◆ Work order
If a line below contains "agent", count it. Report the final total and nothing more.

◆ Input

=-=-=

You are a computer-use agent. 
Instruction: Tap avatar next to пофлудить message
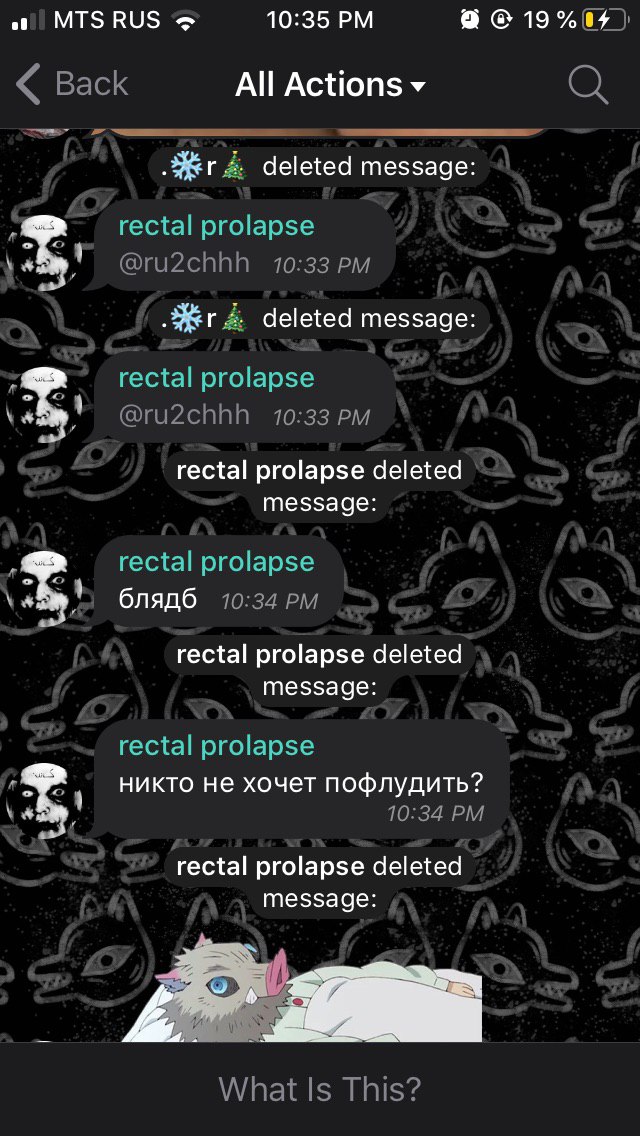coord(45,800)
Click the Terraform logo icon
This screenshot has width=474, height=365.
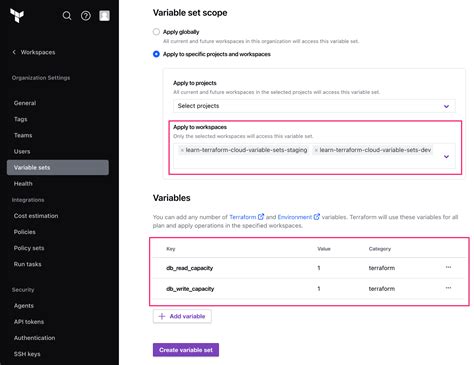[x=17, y=15]
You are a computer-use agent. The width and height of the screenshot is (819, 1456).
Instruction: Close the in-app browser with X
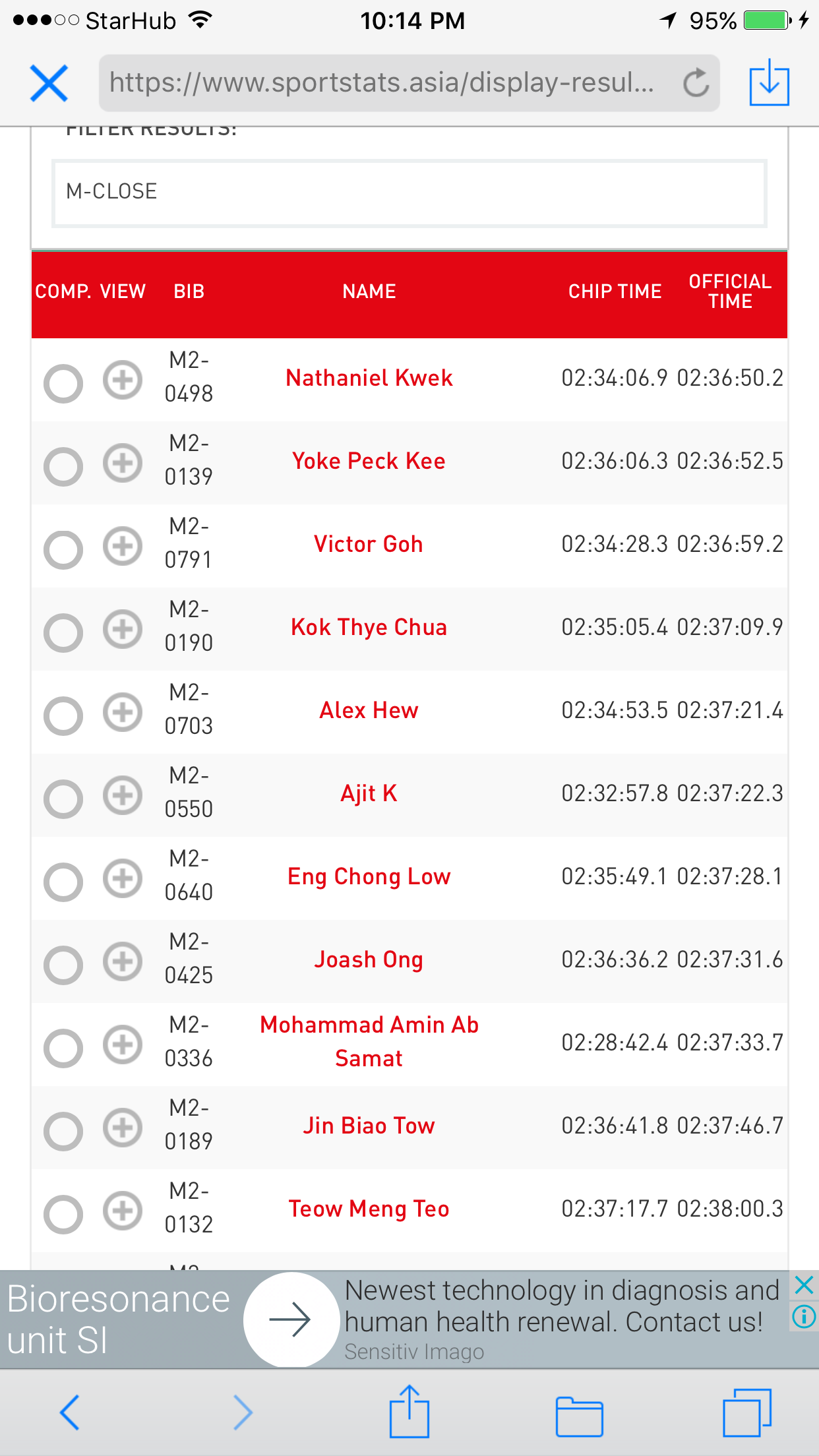[49, 83]
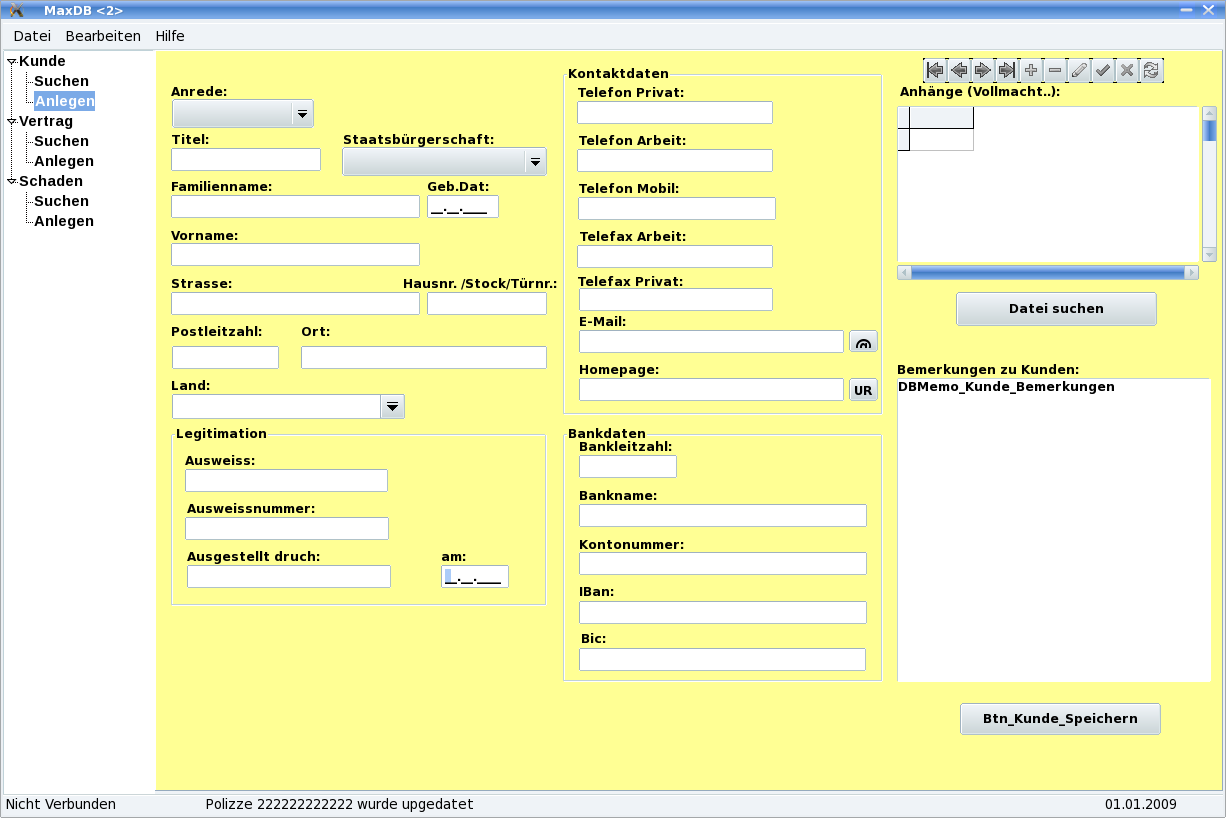Insert new record with plus icon
The width and height of the screenshot is (1226, 818).
click(x=1031, y=70)
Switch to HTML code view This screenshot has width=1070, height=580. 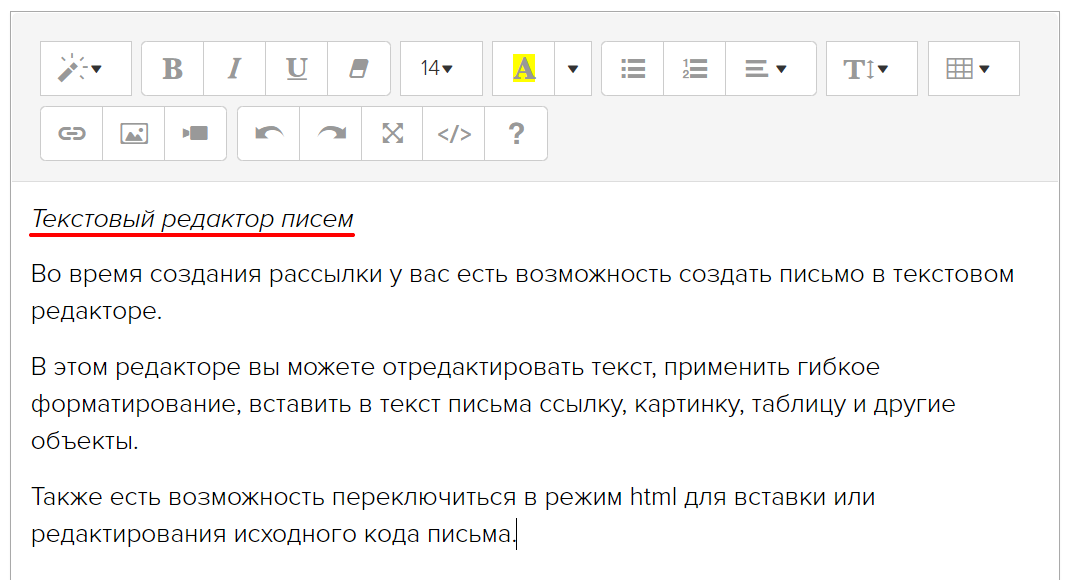(454, 134)
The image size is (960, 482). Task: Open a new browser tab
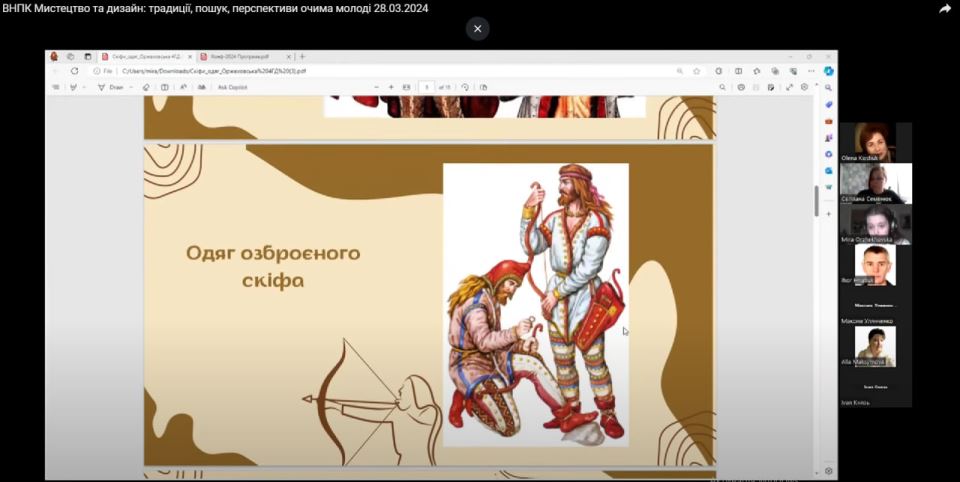point(303,57)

=-=-=

◆ Your response
2